His tone was neutral, but her stomach still lurched with guilt. Here it was, the blank wall beyond which she had to start fudging with half-truths. “If they were, I can’t imagine what for. I haven’t seen anybody lurking. Haven’t gotten any love notes. Haven’t been asked on any dates. Haven’t pissed anybody off…that I know of.” She hoped the quaver in her voice sounded scared, rather than guilty.
He nodded calmly. “Vindictive ex-husbands?”
“Never married,” she said promptly.
“Ex-boyfriends?”
She thought about Craig, and swallowed over a hard, hot lump in her throat. “No one who’d be that mad at me.”
“How about angry women? Involved with any married men lately?”
“Hah. I’m no masochist,” she snapped.
“Blackmailing anyone?” His tone was supremely casual.
“Excuse me?” She jumped up and pointed to the door. “Out!”
Mikey chose that moment to jump up and leaned against McCloud’s knee, trembling with the force of his wags. Traitorous little stinker. He was determined to undermine her.
McCloud’s fingers tangled gently into Mikey’s hair. “I’m just being methodical,” he said. “Don’t take it personally.”
Margot sank back into the chair. The urge to tell another human being her troubles—no, not just any human being, but Davy McCloud in particular—was almost overwhelming.
She’d always believed in following her instincts, but this wasn’t instinct prodding her.
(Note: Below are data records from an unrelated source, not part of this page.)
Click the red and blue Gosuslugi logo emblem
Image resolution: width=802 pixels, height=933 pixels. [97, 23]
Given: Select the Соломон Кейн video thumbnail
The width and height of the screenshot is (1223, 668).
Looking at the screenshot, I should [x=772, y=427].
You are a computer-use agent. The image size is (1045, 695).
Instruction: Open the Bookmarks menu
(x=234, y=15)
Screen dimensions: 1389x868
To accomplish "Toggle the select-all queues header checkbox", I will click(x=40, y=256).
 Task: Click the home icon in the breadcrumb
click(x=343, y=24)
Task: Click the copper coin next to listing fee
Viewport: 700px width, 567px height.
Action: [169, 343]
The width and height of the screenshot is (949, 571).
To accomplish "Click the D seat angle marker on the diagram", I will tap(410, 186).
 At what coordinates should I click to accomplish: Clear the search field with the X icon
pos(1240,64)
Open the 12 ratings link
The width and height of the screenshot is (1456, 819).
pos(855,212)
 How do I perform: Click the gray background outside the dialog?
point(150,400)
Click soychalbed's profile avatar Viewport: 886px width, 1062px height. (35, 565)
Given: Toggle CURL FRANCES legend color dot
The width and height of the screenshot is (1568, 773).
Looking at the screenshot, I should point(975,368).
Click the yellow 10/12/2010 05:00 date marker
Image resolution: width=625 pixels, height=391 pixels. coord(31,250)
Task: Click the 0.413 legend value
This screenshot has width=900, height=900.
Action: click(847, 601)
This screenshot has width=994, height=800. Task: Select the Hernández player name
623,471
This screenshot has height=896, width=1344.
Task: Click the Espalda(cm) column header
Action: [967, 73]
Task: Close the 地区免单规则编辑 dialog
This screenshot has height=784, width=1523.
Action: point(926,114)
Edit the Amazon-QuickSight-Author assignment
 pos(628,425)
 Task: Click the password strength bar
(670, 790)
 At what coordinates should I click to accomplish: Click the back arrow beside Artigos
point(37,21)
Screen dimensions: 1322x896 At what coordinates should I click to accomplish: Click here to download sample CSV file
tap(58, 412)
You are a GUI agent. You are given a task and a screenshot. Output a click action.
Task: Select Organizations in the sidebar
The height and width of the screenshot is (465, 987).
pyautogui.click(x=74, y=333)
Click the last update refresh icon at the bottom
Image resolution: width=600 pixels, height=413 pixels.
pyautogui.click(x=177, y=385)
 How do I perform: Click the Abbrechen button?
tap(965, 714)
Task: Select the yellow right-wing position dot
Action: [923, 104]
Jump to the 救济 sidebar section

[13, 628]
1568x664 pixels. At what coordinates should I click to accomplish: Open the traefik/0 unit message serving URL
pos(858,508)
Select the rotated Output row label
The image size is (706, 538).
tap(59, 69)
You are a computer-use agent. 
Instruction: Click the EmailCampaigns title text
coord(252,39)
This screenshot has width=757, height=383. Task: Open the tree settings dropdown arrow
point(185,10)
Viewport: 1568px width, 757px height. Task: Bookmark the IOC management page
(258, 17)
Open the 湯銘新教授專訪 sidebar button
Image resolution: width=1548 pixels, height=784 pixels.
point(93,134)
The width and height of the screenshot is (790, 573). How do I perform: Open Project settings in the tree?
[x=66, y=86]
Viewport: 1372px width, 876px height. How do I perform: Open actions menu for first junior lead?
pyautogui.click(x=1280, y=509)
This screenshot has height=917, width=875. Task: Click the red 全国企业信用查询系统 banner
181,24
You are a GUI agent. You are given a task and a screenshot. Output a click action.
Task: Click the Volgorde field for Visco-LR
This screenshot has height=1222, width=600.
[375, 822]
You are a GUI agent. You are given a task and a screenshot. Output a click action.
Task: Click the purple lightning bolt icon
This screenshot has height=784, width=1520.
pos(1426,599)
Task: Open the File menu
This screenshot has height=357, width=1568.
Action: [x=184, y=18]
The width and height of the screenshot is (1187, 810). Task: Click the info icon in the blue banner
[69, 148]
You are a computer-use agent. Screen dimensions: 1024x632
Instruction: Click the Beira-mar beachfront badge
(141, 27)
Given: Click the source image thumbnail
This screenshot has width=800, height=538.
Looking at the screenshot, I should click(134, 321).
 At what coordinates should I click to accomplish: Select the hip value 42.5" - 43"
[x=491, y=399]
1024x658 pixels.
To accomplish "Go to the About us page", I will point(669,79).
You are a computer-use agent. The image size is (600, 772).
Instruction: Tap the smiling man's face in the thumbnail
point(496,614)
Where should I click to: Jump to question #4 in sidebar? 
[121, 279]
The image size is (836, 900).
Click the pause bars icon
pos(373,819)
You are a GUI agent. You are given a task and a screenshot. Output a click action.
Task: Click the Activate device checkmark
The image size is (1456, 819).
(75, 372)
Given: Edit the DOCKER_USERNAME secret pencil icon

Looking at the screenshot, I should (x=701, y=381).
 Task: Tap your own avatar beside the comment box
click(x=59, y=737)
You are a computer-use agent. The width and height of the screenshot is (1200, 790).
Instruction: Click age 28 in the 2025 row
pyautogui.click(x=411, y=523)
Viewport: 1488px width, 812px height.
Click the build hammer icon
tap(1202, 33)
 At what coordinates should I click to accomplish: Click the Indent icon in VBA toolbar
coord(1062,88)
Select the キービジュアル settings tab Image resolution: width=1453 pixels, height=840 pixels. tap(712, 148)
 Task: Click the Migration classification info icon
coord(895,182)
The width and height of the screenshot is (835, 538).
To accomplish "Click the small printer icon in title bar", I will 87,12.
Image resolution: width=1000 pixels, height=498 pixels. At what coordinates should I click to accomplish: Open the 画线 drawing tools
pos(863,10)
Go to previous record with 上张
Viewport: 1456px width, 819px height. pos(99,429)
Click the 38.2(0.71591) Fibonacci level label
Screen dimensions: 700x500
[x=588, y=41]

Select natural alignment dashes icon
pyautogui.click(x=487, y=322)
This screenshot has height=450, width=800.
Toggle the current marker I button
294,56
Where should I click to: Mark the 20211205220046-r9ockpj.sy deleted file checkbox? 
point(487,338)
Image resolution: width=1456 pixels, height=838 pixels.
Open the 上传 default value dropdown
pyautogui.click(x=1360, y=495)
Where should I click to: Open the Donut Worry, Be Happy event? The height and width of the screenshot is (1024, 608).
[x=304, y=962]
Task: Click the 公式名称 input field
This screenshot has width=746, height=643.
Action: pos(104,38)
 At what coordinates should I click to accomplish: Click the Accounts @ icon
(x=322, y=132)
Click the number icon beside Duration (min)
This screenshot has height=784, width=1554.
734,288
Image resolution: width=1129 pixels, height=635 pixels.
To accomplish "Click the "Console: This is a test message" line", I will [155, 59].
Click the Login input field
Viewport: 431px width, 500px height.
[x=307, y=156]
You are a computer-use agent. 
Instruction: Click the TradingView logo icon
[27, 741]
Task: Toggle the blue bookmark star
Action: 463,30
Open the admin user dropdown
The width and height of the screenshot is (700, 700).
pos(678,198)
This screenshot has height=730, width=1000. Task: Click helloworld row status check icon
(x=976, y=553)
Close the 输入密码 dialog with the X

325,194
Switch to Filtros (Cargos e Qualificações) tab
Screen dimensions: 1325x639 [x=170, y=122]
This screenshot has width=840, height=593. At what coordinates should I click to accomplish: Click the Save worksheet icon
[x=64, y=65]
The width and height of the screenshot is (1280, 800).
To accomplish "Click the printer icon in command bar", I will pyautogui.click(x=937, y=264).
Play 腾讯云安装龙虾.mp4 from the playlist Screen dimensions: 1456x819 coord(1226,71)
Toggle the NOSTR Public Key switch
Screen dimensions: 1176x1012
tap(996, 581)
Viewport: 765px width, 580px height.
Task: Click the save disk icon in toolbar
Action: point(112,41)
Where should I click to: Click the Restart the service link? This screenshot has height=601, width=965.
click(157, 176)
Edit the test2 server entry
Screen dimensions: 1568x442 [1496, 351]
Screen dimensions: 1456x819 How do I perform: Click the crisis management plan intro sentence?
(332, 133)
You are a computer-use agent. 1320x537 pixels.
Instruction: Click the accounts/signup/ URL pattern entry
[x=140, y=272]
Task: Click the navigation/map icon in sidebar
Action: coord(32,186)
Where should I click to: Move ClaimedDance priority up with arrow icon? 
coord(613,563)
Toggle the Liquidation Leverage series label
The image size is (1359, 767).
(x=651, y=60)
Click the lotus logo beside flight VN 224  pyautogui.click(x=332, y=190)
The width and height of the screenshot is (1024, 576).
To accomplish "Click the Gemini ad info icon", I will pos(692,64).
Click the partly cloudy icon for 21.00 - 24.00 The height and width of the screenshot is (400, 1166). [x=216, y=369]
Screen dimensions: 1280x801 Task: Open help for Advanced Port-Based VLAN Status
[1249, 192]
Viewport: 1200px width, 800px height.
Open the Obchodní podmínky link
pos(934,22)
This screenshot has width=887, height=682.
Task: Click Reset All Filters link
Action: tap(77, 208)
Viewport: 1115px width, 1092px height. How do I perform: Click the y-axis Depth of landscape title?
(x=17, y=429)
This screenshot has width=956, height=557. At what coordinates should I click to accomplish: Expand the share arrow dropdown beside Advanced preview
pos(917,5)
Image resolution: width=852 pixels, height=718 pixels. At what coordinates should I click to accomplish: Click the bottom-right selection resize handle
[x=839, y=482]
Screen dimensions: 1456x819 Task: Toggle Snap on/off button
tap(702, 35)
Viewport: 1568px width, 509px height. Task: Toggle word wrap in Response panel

This was fear and exhaustion, tricking her into making what was probably a fatal mistake.
She blew out a tense, explosive breath. “No married men,” she said tightly. “No men at all for a long time.”
“How long?”
“None of your damn business.”
“Actually, it is. In this context of this particular conversation.”
She picked at the label of the beer bottle. “Nine months, almost.”
“Why’d you break up with him?”
Because someone slaughtered him and pinned the blame on me.
She wondered if the truth would shock that inscrutable look off his face. She gave him her flintiest stare and steeled herself to lie.
“He was cheating on me,” she said coldly.
Actually, that was literally true, she reflected. Irrelevant, but true.
He just nodded. “How long have you been in town?”
“Seven months,” she said. “I don’t know many people here.”
“Where did you live before?”
“I don’t see how that’s relevant,” she snapped. “Oh, wait—you’re the one who decides what’s relevant, right?”
He smiled, but his eyes were watchful. “You said it, not me.”
She took a deep breath. “L.A.,” she lied.
“Do you have any reason to believe that someone from L.A.—”
“No.” She shook her head, too rapidly. “Absolutely not.”
His eyes narrowed. “There’s a story behind that.” His tone put the phrase halfway between a statement and a question.
Oh God. If you only knew. “Not really. Just ancient history.” She smoothed out her face, tried to look calm while screaming panic built. She was out of her league. Wasting the guy’s time for no good reason.
“You didn’t call the police. Not for the break-in. Not for the dog.”
There was no accusation in his tone. She felt it anyway, and flushed. She shook her head and waited for the other shoe to drop.
Minutes ticked by. Mikey rolled blissfully on his back, legs in the air, tail flopping as McCloud petted him. Her heart started to pound.
The words burst out of her. “Oh, come on, already. Aren’t you going to ask me why not?”
His watchful eyes flicked up to hers. “You going to tell me?”
“No,” she said.
“No point in asking, then, right?”
He was unfazed, petting Mikey like nothing was out of the ordinary.